Но там, где любви нет, плоть, физиология становится отвратительной: «Ели основательно и долго. Запах смолистого мужского пота мешался с едким и пряным бабьим. От слежавшихся в сундуках юбок, сюртуков и шалек пахло нафталином и еще чем-то сладко-тяжелым, — так пахнут старушечьи затасканные канунницы[395]», — нечего сказать, милые чувства пробуждает в Григории свадьба с нелюбимой женой.
Не спасает даже ее красота: «Григорий искоса поглядывал на Наталью. И тут в первый раз заметил, что верхняя губа у нее пухловата, свисает над нижней козырьком. Заметил еще, что на правой щеке, пониже скулы, лепится коричневая родинка, а на родинке два золотистых волоска, и от этого почему-то стало муторно. Вспомнил Аксиньину точеную шею с курчавыми пушистыми завитками волос, и явилось такое ощущение, будто насыпали ему за ворот рубахи на потную спину колючей сенной трухи. Поежился, с задавленной тоской оглядел чавкающих, хлюпающих, жрущих людей».
Роковая, без малейшей иронии, любовь пробьется сквозь семейный долг, сквозь измены, сквозь войны, революции, голод, тиф… Ее действительно невозможно удержать, — ее можно только убить. Ее трудно назвать высоконравственной — она почти без жалости растаптывает прелестную Наталью, волей судьбы оказавшуюся на ее пути, и в свою защиту она может сказать только одно: «Я стихия».
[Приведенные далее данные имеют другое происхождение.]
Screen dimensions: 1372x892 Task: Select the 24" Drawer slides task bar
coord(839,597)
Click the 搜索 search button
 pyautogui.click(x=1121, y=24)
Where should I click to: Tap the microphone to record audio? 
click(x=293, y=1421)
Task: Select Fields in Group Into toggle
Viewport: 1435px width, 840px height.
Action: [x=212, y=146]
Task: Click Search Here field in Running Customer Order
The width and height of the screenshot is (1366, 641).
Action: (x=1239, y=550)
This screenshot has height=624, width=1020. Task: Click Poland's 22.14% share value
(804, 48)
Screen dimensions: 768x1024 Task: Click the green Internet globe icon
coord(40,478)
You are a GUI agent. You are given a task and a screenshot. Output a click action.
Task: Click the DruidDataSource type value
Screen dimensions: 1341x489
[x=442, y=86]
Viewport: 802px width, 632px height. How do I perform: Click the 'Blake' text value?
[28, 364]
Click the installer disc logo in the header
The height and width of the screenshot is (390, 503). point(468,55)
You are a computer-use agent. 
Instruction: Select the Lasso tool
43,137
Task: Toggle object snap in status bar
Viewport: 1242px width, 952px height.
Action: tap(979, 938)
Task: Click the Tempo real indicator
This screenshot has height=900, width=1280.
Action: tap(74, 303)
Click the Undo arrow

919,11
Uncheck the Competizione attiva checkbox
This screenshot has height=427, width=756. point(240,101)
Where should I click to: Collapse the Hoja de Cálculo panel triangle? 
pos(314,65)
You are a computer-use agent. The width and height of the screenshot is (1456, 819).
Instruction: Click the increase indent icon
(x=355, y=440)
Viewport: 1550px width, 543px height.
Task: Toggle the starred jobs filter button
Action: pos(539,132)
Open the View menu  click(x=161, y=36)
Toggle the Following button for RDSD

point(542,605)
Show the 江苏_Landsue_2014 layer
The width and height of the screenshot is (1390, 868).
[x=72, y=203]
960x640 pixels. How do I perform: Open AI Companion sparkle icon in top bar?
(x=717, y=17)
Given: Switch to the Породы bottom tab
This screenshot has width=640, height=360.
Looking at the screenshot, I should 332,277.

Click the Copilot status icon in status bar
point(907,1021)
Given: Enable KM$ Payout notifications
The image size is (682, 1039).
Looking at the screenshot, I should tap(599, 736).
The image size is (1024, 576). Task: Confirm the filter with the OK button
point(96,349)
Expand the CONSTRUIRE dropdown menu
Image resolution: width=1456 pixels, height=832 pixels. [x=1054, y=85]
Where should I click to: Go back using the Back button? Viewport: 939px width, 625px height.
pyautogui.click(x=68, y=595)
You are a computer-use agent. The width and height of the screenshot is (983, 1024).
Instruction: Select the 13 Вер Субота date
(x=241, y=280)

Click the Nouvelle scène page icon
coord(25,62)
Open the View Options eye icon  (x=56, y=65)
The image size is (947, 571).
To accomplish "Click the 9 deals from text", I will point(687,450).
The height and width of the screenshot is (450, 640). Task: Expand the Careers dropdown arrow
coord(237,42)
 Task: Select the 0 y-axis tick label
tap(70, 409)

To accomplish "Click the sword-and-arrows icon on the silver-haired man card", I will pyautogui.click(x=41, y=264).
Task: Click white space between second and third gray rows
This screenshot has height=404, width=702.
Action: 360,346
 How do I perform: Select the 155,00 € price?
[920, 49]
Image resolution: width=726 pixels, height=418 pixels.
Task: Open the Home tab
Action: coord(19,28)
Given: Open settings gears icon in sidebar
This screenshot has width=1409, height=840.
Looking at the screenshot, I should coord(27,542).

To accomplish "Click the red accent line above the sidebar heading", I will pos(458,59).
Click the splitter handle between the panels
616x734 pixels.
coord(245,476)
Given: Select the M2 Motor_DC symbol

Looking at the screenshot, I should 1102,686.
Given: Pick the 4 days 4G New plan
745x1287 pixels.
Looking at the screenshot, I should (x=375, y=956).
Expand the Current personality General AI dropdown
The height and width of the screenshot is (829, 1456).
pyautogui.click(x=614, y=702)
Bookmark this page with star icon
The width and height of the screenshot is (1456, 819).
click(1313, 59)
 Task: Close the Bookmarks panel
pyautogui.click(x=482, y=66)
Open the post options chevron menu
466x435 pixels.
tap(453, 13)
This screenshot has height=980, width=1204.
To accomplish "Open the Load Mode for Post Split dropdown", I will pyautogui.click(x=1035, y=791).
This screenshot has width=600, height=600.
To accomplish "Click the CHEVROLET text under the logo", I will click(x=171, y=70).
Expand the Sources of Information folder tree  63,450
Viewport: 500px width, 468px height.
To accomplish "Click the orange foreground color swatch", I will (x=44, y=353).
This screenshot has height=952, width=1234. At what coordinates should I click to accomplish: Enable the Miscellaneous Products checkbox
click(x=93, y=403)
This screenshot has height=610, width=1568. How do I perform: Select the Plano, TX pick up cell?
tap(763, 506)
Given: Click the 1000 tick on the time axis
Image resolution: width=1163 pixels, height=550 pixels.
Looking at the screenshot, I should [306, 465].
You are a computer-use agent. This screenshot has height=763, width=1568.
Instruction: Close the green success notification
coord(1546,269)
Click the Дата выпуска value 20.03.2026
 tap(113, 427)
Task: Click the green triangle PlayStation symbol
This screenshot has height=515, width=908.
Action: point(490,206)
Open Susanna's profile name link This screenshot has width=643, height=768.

На берегах этой великой реки, неудержимой, словно батюшка тихий Дон, и разворачивается история — история борьбы, борьбы не на жизнь, а на смерть между многокрасочным и сербш, раздрызганным и сплоченным, колеблющимся и неколебимым. Там, где появляются большевики, не только язык тускнеет — тускнеет даже пейзаж. Кстати сказать, и руководство военными действиями предстает вторжением серости, вторжением чертежа в живописное полотно: «Командир 30-го армейского корпуса Особой армии, генерал-лейтенант Гаврилов получил из штабарма приказ перебросить в район Свинюхи две дивизии. Ночью были сняты с позиций 320-й Чембарский, 319-й Бугульминский и 318-й Черноярский полки 80-й дивизии. Их заменили латышскими стрелками и только что прибывшими ополченцами. Полки сняли ночью, но, несмотря на это, один из полков был еще с вечера демонстративно двинут в противоположную сторону и, только сделав переход в двенадцать верст по линии фронта, получил приказ повернуть в обратную сторону. Полки шли в одном направлении, но разными дорогами. Левее маршрута 80-й дивизии передвигались 283-й Павлоградский и 284-й Венгровский полки 71-й дивизии. По пятам за ними шел полк уральских казаков и 44-й пластунский».
395
Канунница — в говоре донских казаков: деревянная чаша, которую наполняют медом и ставят на канун, то есть столик перед распятием, зажигая рядом с ней свечи за упокой души близких. — Прим. ред.